Kudos to Ms. Morrison and Campbell Soup Company for putting customers first!
Ms. Morrison also told The New York Times that “complying with Vermont’s law was expensive but that establishment of a national mandatory labeling standard to take effect over a period of time would allow companies to work the changes into their business operations with little cost. She noted that adoption of the 1990 Nutrition Labeling and Education Act, which required companies to add nutritional information to their labels, did not significantly raise costs.”
The President and CEO of one of the oldest and most successful companies in the US has thus verified that complying with a mandatory label at the federal level would “not significantly raise costs.”
Campbell’s has prepared the following label for SpaghettioO’s in order to comply with Vermont’s labeling law: “Partially produced with genetic engineering. For more information about GMO ingredients, visit WhatsinMyFood.com.”
That’s very similar to how Calgene, Inc. launched the world’s first GE whole food, the Flavr Savr™ tomato, back in 1994. Calgene’s label read: Grown From Genetically Modified Seeds.
Back then, however, we used a 1-800 number (in our Point-of-Purchase brochure) instead of a website to provide consumers with more information .
And that transparency was well received by consumers…those GE tomatoes flew off grocery shelves. A grocer in California limited sales to 2 GE tomatoes/person/day when supplies were limited, and sold gift boxes of GE tomatoes during the holidays.

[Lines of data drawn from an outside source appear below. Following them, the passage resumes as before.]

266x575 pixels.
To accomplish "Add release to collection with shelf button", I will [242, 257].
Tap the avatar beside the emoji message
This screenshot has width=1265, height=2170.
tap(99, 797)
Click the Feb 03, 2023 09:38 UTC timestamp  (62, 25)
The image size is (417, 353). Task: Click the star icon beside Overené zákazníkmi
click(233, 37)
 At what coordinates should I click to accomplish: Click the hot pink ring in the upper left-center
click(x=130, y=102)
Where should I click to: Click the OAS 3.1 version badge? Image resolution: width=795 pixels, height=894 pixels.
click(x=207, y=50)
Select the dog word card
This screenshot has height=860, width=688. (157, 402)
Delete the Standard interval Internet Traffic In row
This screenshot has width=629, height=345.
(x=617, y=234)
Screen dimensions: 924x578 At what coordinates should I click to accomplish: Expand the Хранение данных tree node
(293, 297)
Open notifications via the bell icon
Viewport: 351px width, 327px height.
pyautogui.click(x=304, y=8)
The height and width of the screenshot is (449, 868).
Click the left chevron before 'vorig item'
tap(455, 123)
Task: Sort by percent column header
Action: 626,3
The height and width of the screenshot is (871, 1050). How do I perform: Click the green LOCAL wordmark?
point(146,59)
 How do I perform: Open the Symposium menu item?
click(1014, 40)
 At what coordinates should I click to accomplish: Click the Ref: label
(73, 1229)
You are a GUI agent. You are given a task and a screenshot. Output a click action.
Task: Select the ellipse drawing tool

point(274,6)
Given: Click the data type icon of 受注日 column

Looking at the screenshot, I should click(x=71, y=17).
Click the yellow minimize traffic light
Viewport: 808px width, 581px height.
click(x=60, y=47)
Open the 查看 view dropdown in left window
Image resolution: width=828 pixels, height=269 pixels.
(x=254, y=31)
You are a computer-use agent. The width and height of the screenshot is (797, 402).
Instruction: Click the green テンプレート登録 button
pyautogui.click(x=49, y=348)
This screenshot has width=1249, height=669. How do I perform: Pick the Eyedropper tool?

Granted, the lack of transparency by subsequent developers of GE foods and, worse, the multi-million dollar efforts of the Grocery Manufacturer’s Association (GMA) and Big Food to squash state initiatives to establish mandatory labels for GE foods (initiated due to lack of federal action on the subject) have contributed to a more negative climate for GE foods in the US now than when the Flavr Savr™ was first commercialized.
But transparency is still the best policy. And the only way that the ag biotech industry will ever earn the trust of the American people is by being transparent with them.
Ms. Morrison and the Campbell Soup Company have made a politically brave and ultimately smart business move. Let’s hope Big Food and the GMA follow suite…and that the FDA and USDA take note.